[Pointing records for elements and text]
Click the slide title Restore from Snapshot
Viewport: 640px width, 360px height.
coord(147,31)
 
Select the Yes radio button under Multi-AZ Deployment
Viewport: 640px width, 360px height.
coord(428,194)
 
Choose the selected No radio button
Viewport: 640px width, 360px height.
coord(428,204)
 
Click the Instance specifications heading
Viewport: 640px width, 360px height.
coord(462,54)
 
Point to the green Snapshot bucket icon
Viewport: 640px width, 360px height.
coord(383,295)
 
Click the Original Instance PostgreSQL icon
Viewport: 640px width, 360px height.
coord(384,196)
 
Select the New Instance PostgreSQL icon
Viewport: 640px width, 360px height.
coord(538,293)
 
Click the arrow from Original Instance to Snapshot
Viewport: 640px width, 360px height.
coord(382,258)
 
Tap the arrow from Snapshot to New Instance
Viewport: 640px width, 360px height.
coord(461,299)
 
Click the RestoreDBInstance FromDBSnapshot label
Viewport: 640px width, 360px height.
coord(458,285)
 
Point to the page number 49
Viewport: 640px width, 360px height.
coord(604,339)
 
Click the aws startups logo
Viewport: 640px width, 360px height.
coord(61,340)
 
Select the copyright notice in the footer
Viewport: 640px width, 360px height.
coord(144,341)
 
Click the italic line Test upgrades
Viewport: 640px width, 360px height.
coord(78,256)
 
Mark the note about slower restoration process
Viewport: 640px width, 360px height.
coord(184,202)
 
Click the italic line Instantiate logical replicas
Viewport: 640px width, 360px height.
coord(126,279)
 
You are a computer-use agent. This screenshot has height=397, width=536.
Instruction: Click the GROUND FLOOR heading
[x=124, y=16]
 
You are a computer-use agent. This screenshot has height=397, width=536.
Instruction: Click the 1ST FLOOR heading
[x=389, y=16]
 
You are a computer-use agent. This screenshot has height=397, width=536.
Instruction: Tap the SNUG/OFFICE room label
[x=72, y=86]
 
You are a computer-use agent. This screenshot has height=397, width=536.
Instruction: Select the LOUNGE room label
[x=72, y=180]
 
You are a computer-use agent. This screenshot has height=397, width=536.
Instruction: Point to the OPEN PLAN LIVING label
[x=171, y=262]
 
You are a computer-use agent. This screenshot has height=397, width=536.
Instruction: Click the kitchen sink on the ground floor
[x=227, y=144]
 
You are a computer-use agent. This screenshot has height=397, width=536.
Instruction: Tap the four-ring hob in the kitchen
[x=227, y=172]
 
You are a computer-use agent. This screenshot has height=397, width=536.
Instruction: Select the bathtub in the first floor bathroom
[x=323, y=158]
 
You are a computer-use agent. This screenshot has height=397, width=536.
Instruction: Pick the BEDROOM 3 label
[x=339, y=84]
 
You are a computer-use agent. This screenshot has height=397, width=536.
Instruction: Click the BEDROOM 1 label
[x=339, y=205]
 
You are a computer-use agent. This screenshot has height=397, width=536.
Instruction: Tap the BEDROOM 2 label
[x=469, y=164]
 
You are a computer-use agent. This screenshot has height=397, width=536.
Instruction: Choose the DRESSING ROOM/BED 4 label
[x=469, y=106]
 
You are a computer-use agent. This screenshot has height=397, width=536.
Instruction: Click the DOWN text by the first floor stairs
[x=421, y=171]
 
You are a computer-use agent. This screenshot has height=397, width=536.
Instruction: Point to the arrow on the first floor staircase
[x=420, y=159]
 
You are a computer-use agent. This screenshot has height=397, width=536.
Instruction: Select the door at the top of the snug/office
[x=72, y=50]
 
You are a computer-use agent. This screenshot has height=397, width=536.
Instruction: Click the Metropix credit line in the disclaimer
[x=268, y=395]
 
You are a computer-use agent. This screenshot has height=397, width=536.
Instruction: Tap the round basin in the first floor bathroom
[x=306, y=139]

* * *

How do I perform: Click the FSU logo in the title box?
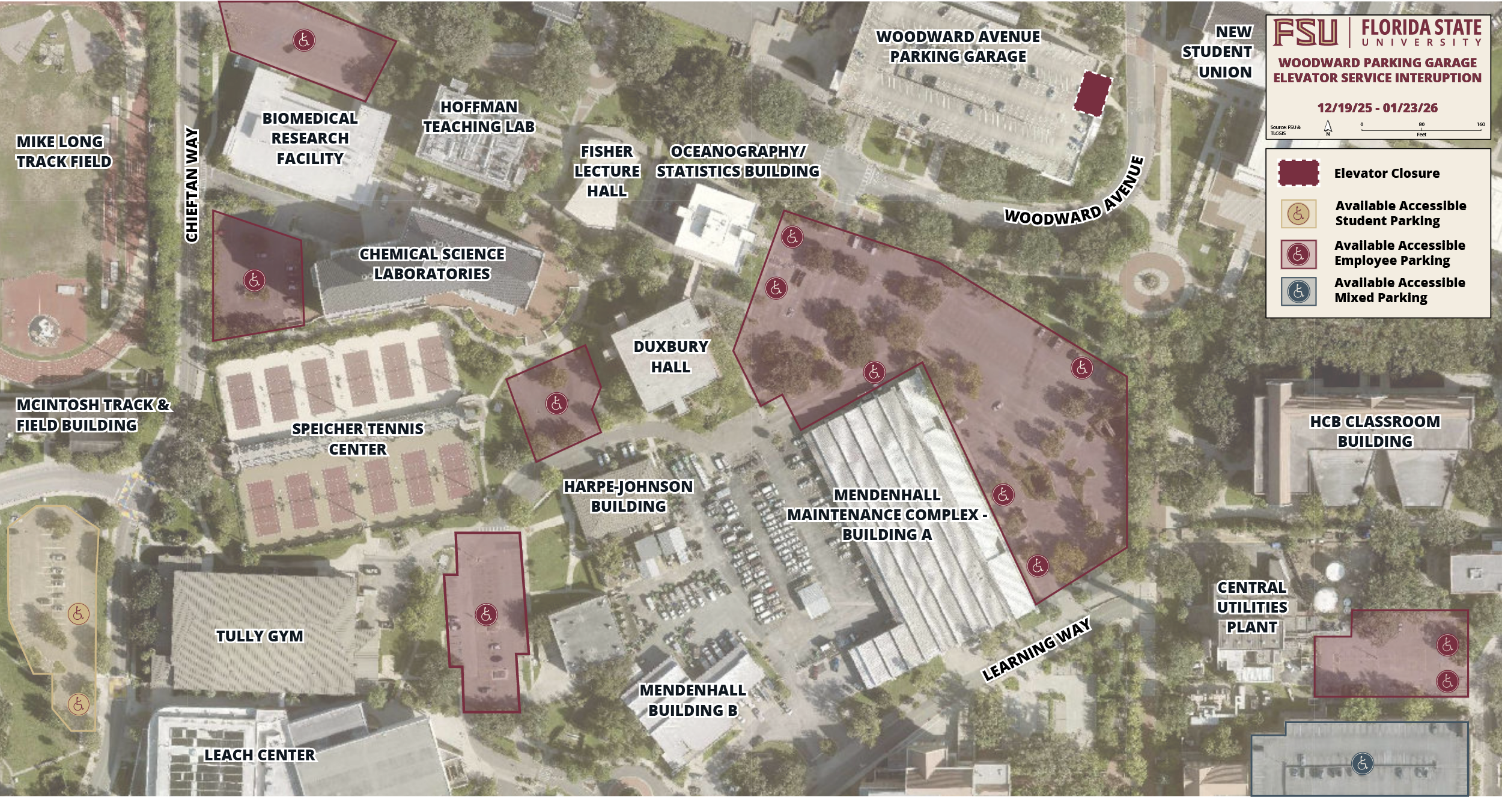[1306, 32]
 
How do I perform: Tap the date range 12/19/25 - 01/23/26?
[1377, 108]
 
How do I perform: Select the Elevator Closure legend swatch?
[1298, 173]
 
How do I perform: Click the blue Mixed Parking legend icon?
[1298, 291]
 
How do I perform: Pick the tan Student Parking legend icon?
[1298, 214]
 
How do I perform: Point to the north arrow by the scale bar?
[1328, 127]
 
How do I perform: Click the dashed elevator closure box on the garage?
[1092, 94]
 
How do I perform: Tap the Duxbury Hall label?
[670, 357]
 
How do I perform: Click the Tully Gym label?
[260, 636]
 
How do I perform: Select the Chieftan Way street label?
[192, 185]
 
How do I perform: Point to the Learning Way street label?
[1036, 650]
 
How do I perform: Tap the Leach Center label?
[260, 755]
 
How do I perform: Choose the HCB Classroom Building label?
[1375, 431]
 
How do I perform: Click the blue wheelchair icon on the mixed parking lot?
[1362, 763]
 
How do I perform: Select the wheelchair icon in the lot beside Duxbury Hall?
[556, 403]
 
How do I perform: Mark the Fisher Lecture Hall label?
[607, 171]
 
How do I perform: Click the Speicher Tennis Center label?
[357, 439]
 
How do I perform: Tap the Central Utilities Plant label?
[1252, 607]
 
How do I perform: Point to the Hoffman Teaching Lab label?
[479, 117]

TASK STATEMENT: Please copy each line of the listing that contains the string "bathroom". Uppercase and lowercase letters count as different.

RESPONSE TO THE EXERCISE:
Instruction: Select the bathtub in the first floor bathroom
Instruction: Tap the round basin in the first floor bathroom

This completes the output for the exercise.